MAGPIE TALES: The Country Squire


Our latest contribution to Magpie Tales. The others are here.

Vonda called it a truck farm, even though it was a station wagon that delivered her crop to customers. It wasn't long after she started selling the tomatoes door-to-door that she decided to name the enterprise after the vehicle, and thus Country Squire Tomatoes was launched. Trevor and Millie helped her with much of the work, sometimes pulling their fox hunt green Radio Flyer Wagon, a rare model made only from 1971 to 1973, down Harkness Boulevard.

The kids hated being in the business, especially Trevor who was prone throwing out the tomatoes and turnips after just a couple of calls in the neighborhood.

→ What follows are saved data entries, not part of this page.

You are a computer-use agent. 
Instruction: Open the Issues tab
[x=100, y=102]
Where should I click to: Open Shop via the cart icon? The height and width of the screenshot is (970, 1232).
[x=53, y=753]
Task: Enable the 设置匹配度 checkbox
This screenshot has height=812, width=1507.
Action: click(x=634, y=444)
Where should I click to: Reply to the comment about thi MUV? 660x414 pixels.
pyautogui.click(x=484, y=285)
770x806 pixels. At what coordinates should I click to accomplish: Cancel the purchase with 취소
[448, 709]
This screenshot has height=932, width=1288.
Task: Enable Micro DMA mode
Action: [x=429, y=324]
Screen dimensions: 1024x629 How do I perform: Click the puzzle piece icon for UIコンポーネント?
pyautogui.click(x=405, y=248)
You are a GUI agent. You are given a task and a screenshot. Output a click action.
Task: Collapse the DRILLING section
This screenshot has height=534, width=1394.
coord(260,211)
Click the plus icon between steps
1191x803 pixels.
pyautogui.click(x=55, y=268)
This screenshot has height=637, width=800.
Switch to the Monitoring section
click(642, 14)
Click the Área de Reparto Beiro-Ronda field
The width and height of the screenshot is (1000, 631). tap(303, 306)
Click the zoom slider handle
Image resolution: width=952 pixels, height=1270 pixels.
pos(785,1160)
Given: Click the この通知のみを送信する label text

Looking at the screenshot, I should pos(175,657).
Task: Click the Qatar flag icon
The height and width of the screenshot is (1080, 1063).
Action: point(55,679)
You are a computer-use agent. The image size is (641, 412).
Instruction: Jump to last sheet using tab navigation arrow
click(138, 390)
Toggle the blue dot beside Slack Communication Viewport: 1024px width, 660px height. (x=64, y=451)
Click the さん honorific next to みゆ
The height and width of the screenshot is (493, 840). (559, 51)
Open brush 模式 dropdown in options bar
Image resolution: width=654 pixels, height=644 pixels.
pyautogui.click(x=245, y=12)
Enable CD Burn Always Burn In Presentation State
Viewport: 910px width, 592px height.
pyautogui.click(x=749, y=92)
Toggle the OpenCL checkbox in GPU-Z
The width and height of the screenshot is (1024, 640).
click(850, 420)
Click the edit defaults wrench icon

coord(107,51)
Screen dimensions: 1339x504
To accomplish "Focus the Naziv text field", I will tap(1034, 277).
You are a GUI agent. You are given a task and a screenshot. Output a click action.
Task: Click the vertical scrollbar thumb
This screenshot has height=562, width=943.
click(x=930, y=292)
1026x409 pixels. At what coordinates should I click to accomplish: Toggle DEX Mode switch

Or sometimes, when he was feeling more altruistic he'd leave them on the front steps of the two widows who lived down on Bratford Lane. "Always give the widows a discount," Vonda told him. When he returned with an empty wagon and just three dollars, he would explain that he'd given so many widows discounts that his profits were minimal. Vonda took to searching his embroidered backpack after that, always sure there would be an inappropriate magazine or airplane glue he blown the money on inside of it. She found nothing but his algebra exam with "D-" on the top, one of many secrets he failed to share with her.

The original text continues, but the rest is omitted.